The second steeping was as sweet as the first, and the melon qualities were more pronounced. It didn’t taste as floral as it smelled, but it was still quite delicious.
The third brew was light and floral. The melon notes were only present with each finishing sip. The aftertaste was sweet.
It will be interesting to see how this tea will change in flavor over time.
I put all of my Vicony samples in one big resealable pouch for storage. I think it had unintended but pleasant results. This starts light green then mid sip I am getting smoke. I never noted smoke before so I’m pretty sure this is cross contamination but it is exactly what this tea needed! late sip it turns creamy. The aftertaste is bitter but not offensive.
I had a rough day today so this was a pleasant distraction.
Back in my heavy tea bag use days, I drank mostly flavored Ceylon or Assam blends. I never really cared much for straight black tea. I still find most breakfast teas to be beige. They have bite. They leave you with bad breath. I usually don’t remember what they taste like. I did really like the Paisley breakfast tea – it was a good different.
I find I really like Chinese black teas. I generally use the same descriptors – cocoa or chocolate, malt, grain, maybe a little smoke. Yet the combinations are different so they all taste different.

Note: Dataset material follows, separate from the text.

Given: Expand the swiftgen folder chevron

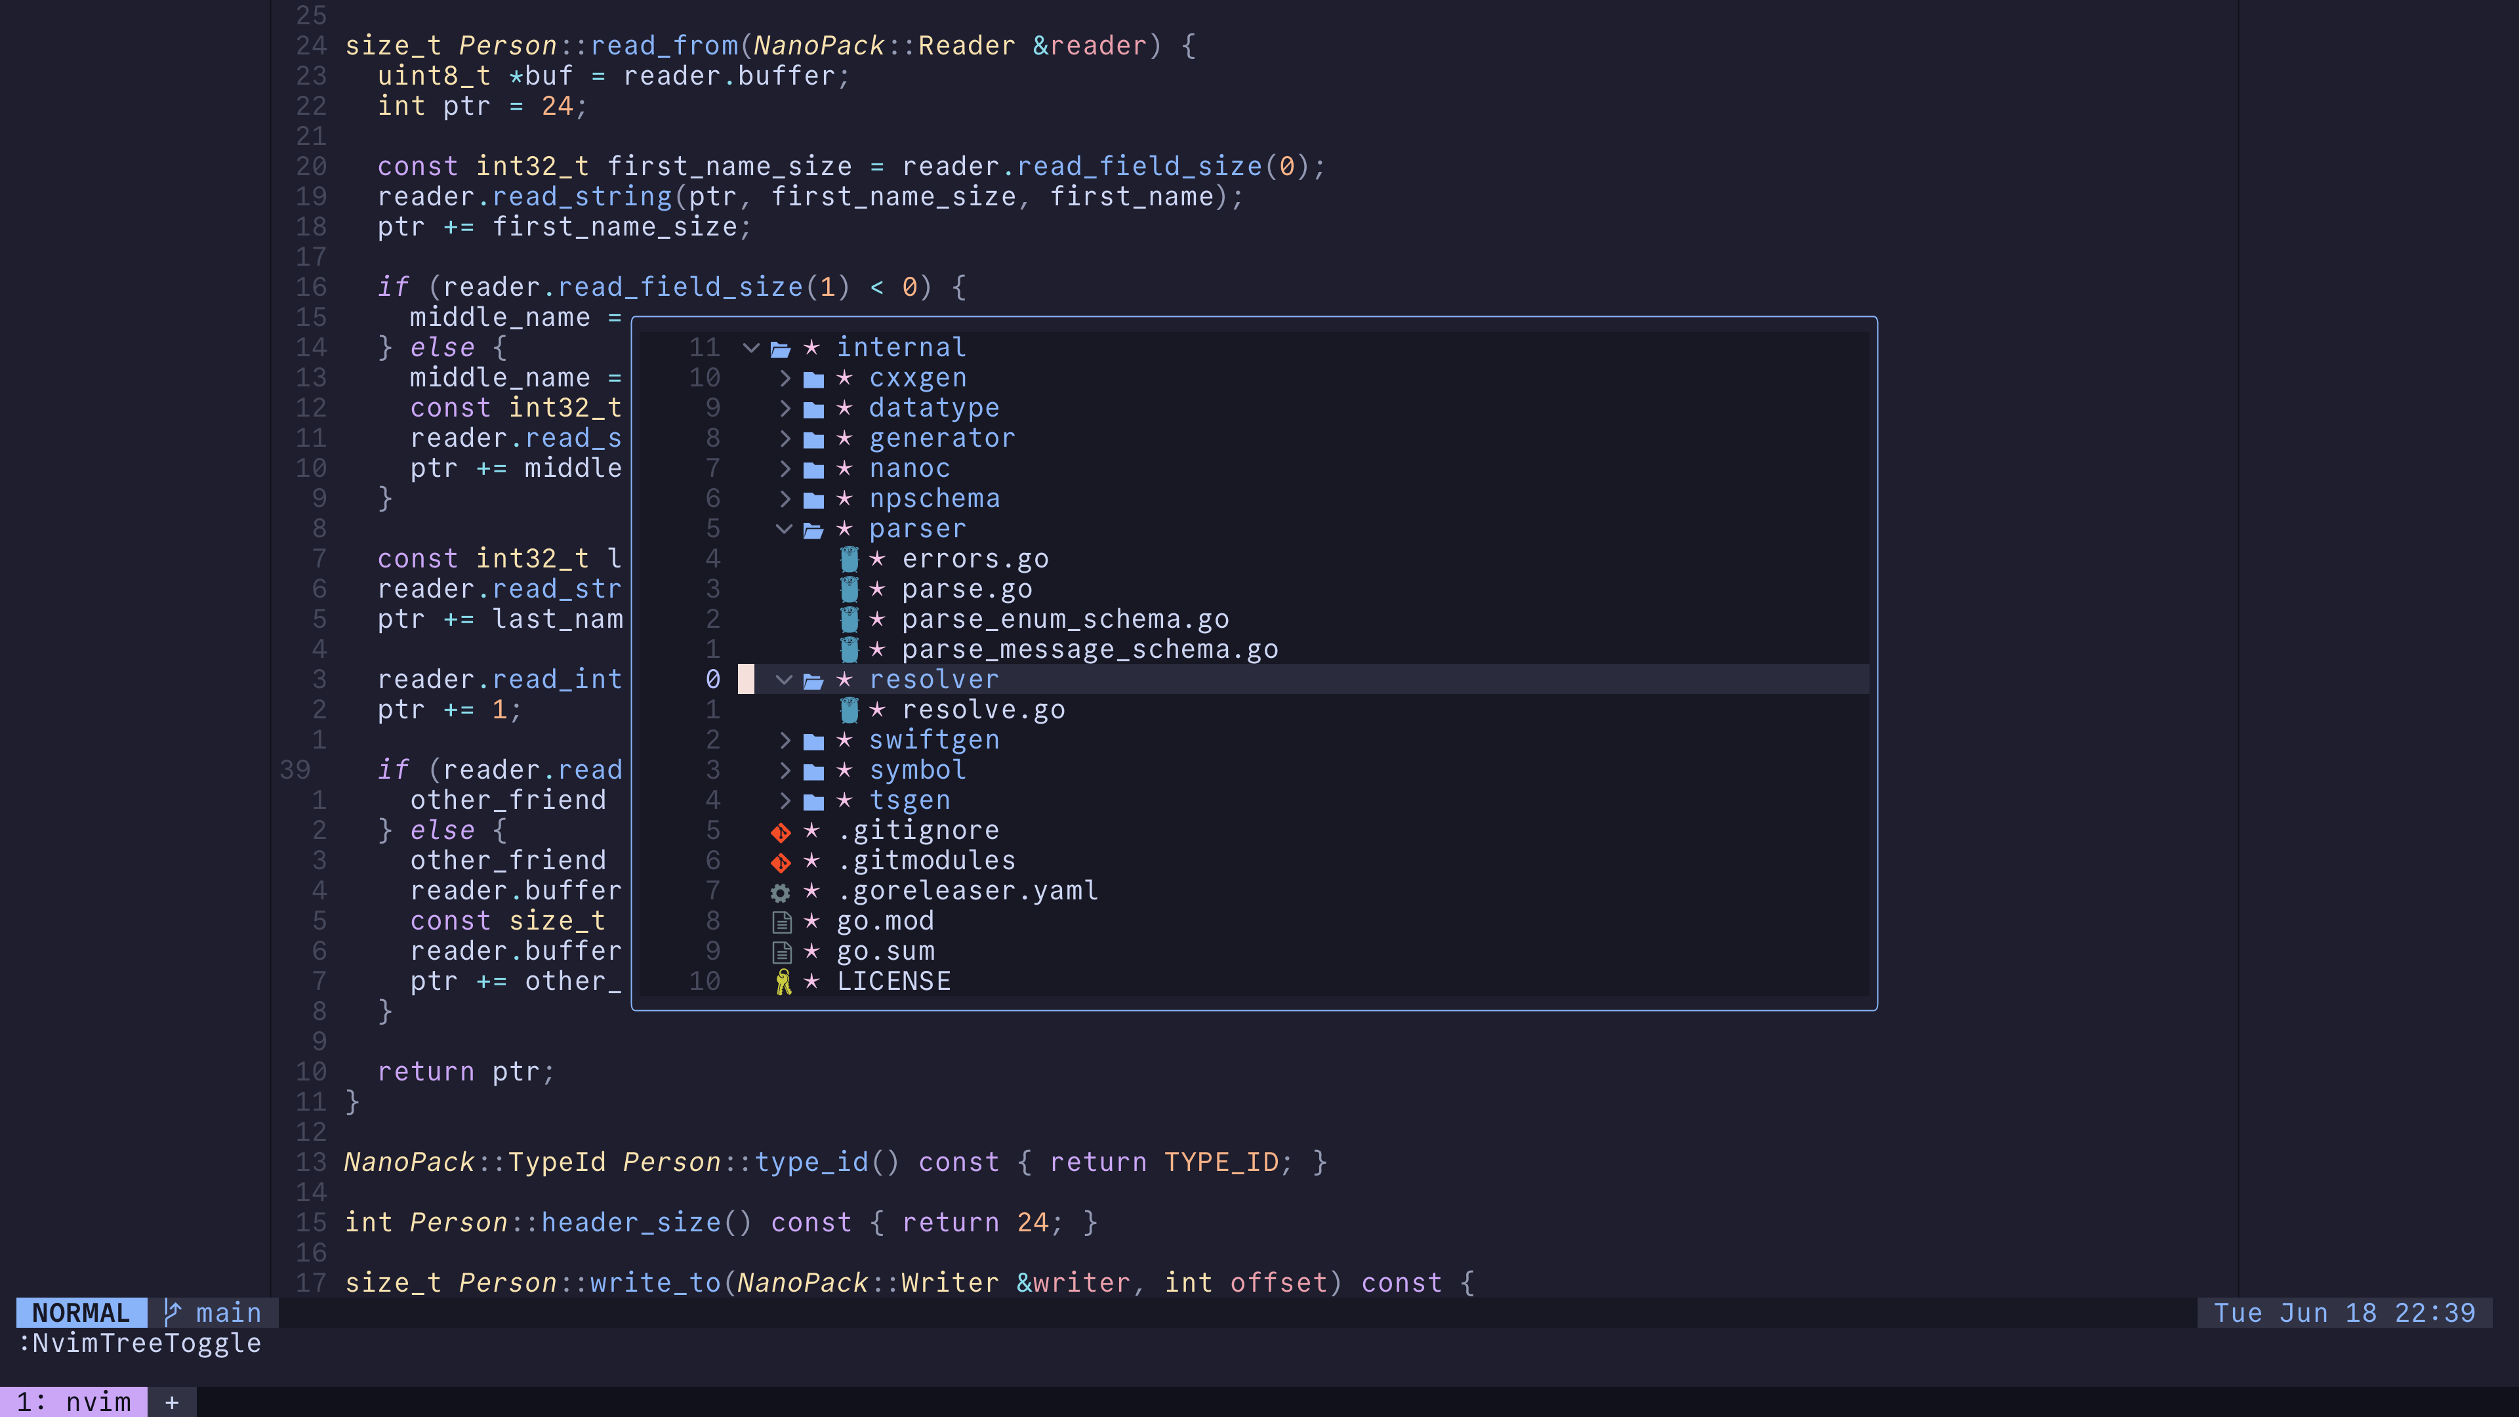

This is a lapsang souchong tea. Before I tried it the first time I thought LS always meant BBQ like highly smoked leaf. Nope. This one is not smoky. The wet leaf smells like cocoa toast. The sip is one of the richest malt, grain combination I have tried. It feels thick. No bitterness. No astringency. Kind of like golden monkey but darker. This is what breakfast teas should taste like. The aftertaste is nice too :)
Thank you Vicony Teas for the free sample!
This is a very peculiar Oolong. It’s aged from 1993, and was refired about a year ago.
The leaves of this Wuyi Yancha smelled substantially different than that of the others Vicony Teas sent me. I detected a faint smell of licorice root with a tiny bit of smokey fruitiness. It was very intriguing. The leaves were a mixture of brown and black. The brewed leaves smelled a bit earthy when I was pouring the tea, however they lost this quality when they were fully separated from the water. They began to smell like muscatel and a bit leathery.
The liquor was a yellowish-brown. The scent was unexpected for an Oolong. It smelled a bit earthy, and toasty, and tasted similar. There was one flavor which stood out: smokey chocolate. The chocolate and smokiness combined reminded me of a Pu-erh. This brew had very interesting qualities I’ve never tasted before in an Oolong.
This cup was a very nice red-copper color. The first sip brought on a sweet nuttiness. The smokiness carried itself on to this brew.
Great floral notes appeared for this cup. Toasty, sweet, a bit earthy, and floral.
I’ve never tasted an Oolong like this before. I’m glad to have tried it, especially since the company ran out of stock.
Thank you Vicony Teas for this free sample!
I decided to try this tea while listening to D. Scarlatti sonatas. Tea always makes listening to music more enjoyable for me.
There were no stems, only long, dark leaves. They smelled of sweet fruit. Like the other Wuyi Yancha teas I’ve tried, the leaves themselves remind me of little charcoals. The brewed leaves smelled of cherries and wine, and were a bit toasty.
20 second steep times for this tea.
The brewed tea was a light brown, and smelled very buttery with a hint of toastiness. My first sip was smokey, buttery, and sweet. Very nice.
This cup was very floral, and much sweeter than the first. Some smokiness showed through, however it was not as noticeable as the first.
This was nice, silky, buttery, and floral. The characteristic smokey flavor from the other brews was still present.
I really liked this tea, and am happy to have tried it- especially with great music.